Document extract
########

Politics Trumps Nuclear Science – America's Radioactive Waste Dilemma

Politics Trumps Nuclear Science
519 Pages
Prose Press
ISBN 978-1-941069-23-3

The book condenms the failure of the American government to develop a nuclear waste disposal plan. In addition, the book describes how that failure has converted America into a minefield of deadly radioactive dump sites and landfills, some of which are slowly polluting the groundwater, soil and air that we breath. In the event of a catastrophic event, masses of people could be killed and/or their communities and environments made uninhabitable for centuries.

The book has multiple purposes. Its first purpose is to convey the message that it is irresponsible of the federal government not to require parallel processes for nuclear power production and nuclear waste destruction. The author likens the construction of nuclear power plants to building buildings without toilets. Hundreds of nuclear power plant nuclear waste stock piles and legacy waste from the Cold War leave behind billions of deadly radioactive curies, hazardous to public safety, health and the environment. The second purpose is to describe how the failure of the government to develop a comprehensive nuclear waste elimination plan has destroyed the future of the nuclear power industry in the U.S. A third purpose of the book is to describe the sound arguments by earth and social scientists against the deep geologic repository concept. These arguments are being ignored to the detriment of the public since the repositories are open systems of energy and matter which continuously change and are therefore unpredictable. Government scientists have advanced a sound solution: technologically boosted transmutation. It would reduce the volume, lower the radioactivity level, and shorten the half life of nuclear waste but the Department of Energy has elected to ignore their own scientist's advice.

Rose O. Hayes, Ph.D.

########

What is being asked
Decide whether each statement agrees with the book description, answering yes or no and quoting the deciding words: (a) The author compares nuclear power plants to buildings without toilets. (b) The book has 519 pages. (c) The Department of Energy has adopted technologically boosted transmutation. The listing that follows comes from a separate source.

Supplied material

########

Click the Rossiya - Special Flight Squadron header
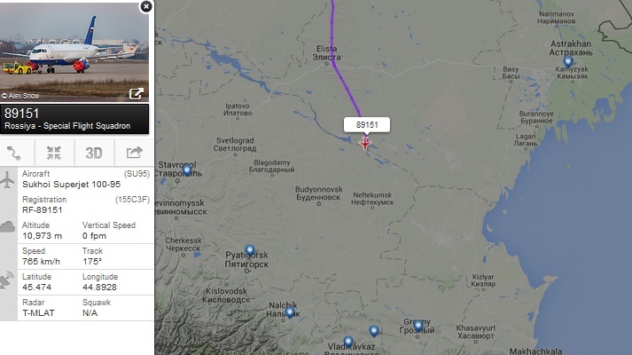The image size is (632, 355). [x=67, y=126]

########

Output of the exercise
(a) Yes: "The author likens the construction of nuclear power plants to building buildings without toilets."
(b) Yes: "519 Pages"
(c) No: "the Department of Energy has elected to ignore their own scientist's advice"